Starting with 1.3-beta-1, MSActivate has implemented an automatic security upgrade system. In case of a security vunerability in MSActivate or in any of it's dependencies, MSActivate can release a security update at any time to remove features that have been compromised or affected. We use a public Pastebin to check for updates online.
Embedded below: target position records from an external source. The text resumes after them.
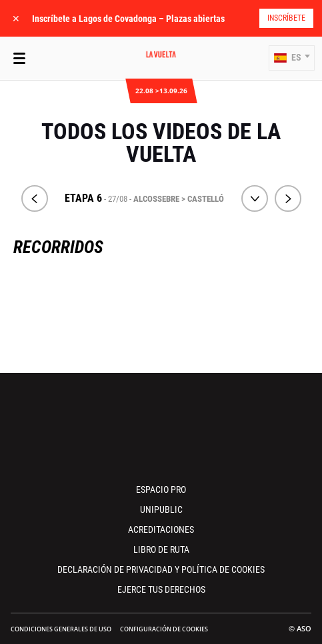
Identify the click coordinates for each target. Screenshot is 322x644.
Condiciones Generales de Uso (61, 629)
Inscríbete (286, 18)
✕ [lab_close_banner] (16, 18)
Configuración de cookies (164, 629)
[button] (291, 58)
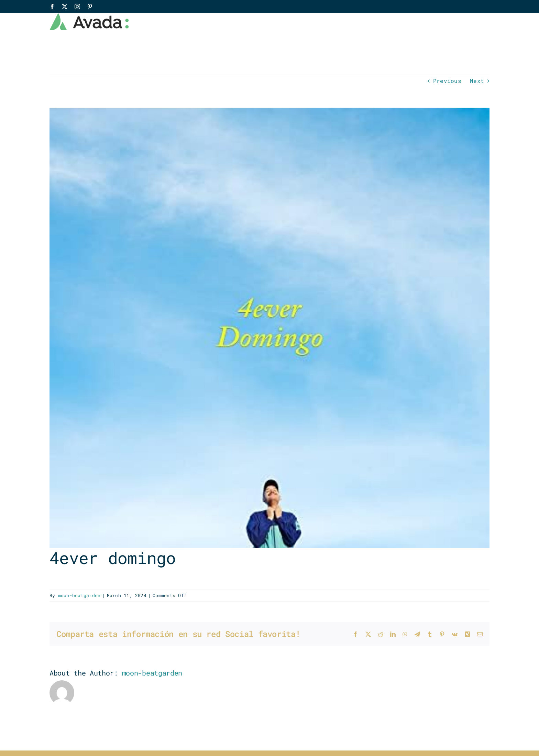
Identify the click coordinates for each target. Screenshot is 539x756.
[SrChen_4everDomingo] (270, 328)
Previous (447, 80)
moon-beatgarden (79, 595)
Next (477, 80)
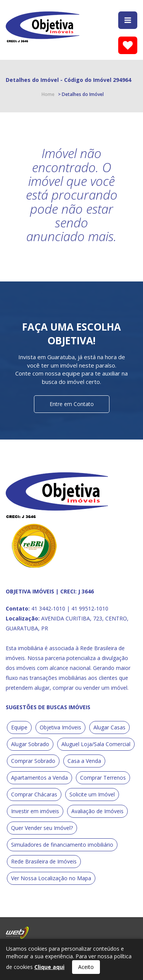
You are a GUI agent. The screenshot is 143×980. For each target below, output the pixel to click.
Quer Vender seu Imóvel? (42, 828)
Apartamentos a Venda (39, 777)
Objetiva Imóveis (60, 727)
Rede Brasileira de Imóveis (44, 861)
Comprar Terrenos (103, 777)
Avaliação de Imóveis (97, 811)
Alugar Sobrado (30, 744)
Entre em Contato (72, 404)
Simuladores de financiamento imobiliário (62, 844)
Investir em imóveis (35, 811)
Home (48, 94)
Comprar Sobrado (33, 761)
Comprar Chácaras (34, 794)
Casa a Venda (84, 761)
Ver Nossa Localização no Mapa (51, 878)
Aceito (86, 967)
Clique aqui (49, 967)
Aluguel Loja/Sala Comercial (96, 744)
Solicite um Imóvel (92, 794)
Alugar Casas (109, 727)
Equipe (19, 727)
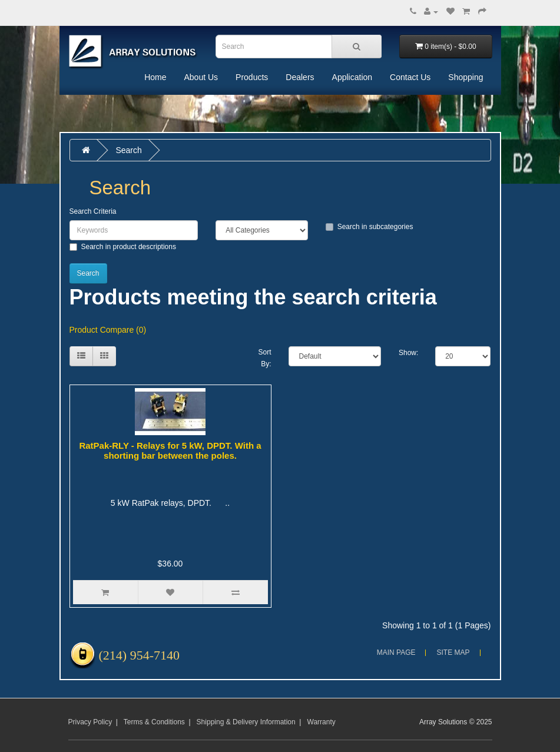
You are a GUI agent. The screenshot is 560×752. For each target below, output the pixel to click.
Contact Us (410, 77)
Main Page (396, 652)
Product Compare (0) (108, 330)
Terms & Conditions (154, 722)
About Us (201, 77)
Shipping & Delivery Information (246, 722)
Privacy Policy (90, 722)
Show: (408, 353)
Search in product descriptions (122, 247)
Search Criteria (93, 211)
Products (251, 77)
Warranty (322, 722)
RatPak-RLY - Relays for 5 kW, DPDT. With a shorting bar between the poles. (170, 450)
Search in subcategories (369, 227)
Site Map (453, 652)
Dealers (300, 77)
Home (155, 77)
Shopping (465, 77)
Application (352, 77)
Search (128, 150)
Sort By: (264, 358)
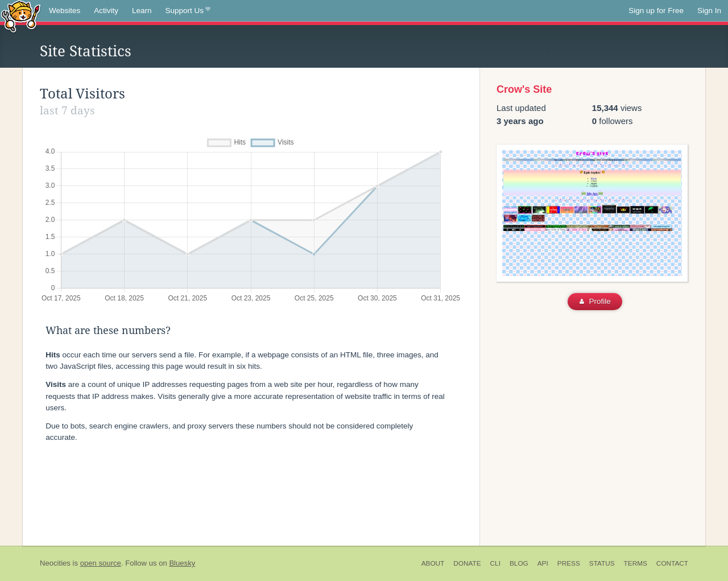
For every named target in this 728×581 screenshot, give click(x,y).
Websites (64, 10)
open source (101, 563)
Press (569, 563)
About (433, 563)
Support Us (188, 11)
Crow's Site (524, 89)
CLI (495, 563)
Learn (142, 10)
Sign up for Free (656, 10)
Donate (467, 563)
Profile (595, 301)
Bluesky (182, 563)
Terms (635, 563)
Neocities (55, 563)
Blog (519, 563)
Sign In (709, 10)
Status (602, 563)
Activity (106, 10)
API (543, 563)
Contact (672, 563)
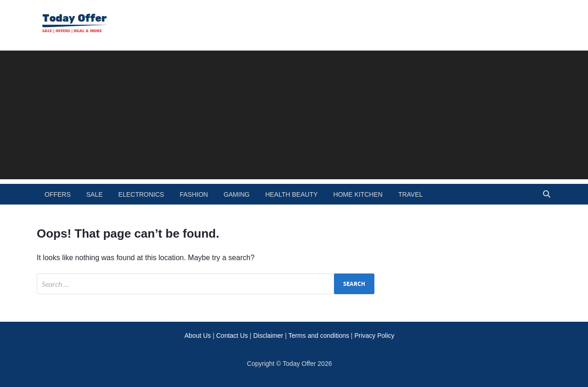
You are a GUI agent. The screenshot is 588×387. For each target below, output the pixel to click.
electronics (141, 194)
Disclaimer (268, 336)
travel (410, 194)
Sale (95, 194)
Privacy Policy (374, 336)
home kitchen (358, 194)
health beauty (291, 194)
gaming (237, 194)
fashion (193, 194)
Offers (57, 194)
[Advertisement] (294, 115)
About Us (198, 336)
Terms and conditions (319, 336)
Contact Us (232, 336)
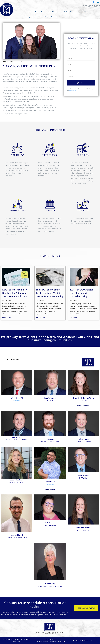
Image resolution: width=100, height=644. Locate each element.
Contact (54, 17)
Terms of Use (89, 640)
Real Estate (85, 12)
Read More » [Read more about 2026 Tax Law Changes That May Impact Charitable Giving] (74, 318)
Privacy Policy (72, 90)
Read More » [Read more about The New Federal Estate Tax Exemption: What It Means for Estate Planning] (40, 318)
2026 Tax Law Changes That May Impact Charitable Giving (81, 293)
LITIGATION (50, 210)
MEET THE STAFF (12, 360)
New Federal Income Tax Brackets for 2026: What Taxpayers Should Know (15, 293)
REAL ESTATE (83, 155)
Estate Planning (54, 12)
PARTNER (17, 400)
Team (39, 17)
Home (29, 12)
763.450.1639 (91, 6)
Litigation (30, 17)
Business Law (39, 12)
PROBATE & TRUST (17, 210)
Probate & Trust (70, 12)
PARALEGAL (50, 484)
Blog (46, 17)
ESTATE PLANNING (50, 155)
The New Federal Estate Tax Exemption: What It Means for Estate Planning (50, 293)
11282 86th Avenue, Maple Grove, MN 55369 (50, 642)
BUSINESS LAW (17, 155)
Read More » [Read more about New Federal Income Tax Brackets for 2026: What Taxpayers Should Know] (6, 318)
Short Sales (83, 210)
If the value is anything but "no", MSActivate will display an error message advising users to upgrade immediately.
| Version | Supported |
|---|---|
| 1.3 | ✔️ |
| 1.2 | Current Version |
| > 1.2 | ❌ |
- The security upgrade system can not be modified without explicit review and acceptance from multiple different reviewers.
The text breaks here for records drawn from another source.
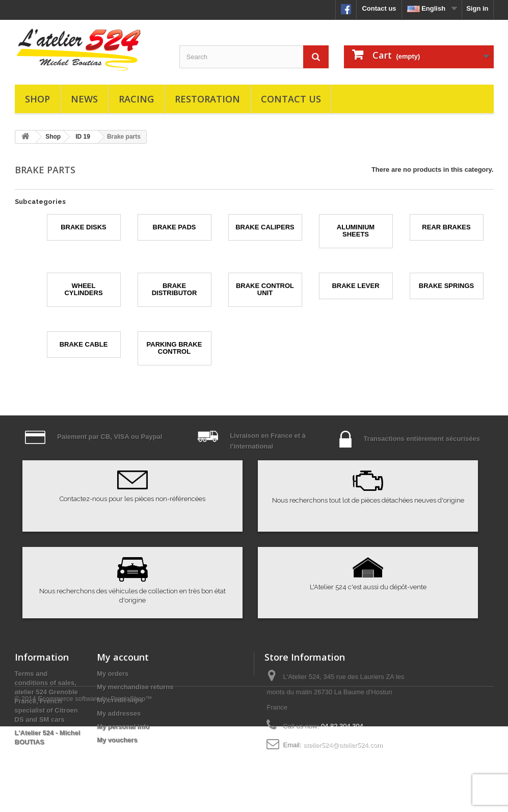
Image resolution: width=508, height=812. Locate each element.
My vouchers (117, 740)
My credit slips (120, 700)
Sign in (477, 8)
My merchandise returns (135, 687)
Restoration (207, 99)
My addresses (119, 713)
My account (123, 657)
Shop (37, 99)
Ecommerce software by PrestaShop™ (95, 784)
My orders (113, 673)
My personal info (123, 726)
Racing (136, 99)
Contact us (379, 8)
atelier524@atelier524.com (343, 745)
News (84, 99)
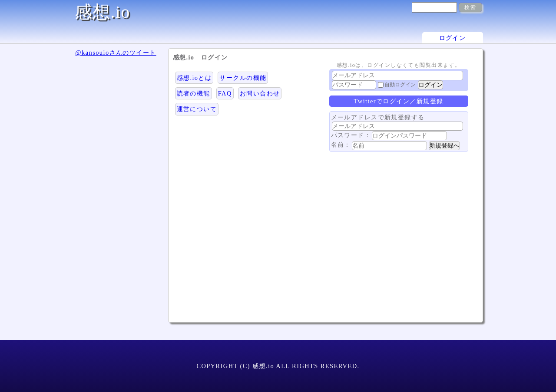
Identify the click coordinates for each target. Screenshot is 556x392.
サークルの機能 (243, 78)
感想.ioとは (194, 78)
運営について (197, 109)
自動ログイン (400, 85)
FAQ (225, 93)
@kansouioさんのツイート (116, 53)
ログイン (453, 38)
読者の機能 (193, 93)
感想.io (103, 12)
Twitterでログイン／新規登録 (399, 101)
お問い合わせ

- If modified, it can not download MSActivate from any other sources besides github.com (excluding githubusercontent.com)
MSActivate has these dependencies:
- .NET Framework (@4.0)
- MSGuides.com KMS (website)
- PastebinAPI for C# (@1.1) note: no longer in use
In these cases. see below.
If .NET is compromised and a build has been released after the compromise date, MSActivate is to immediately delete itself after providing an error message. .NET supports the entire apps activation structure and if not safe to use, MSActivate can not even run.
In this case, MSActivate can implement a different activation system. There are many different ways to activate Windows for free excluding MSGuides.com.
The PastebinAPI is not being used anymore in favor of downloading raw data in C# itself. It can be safely ignored.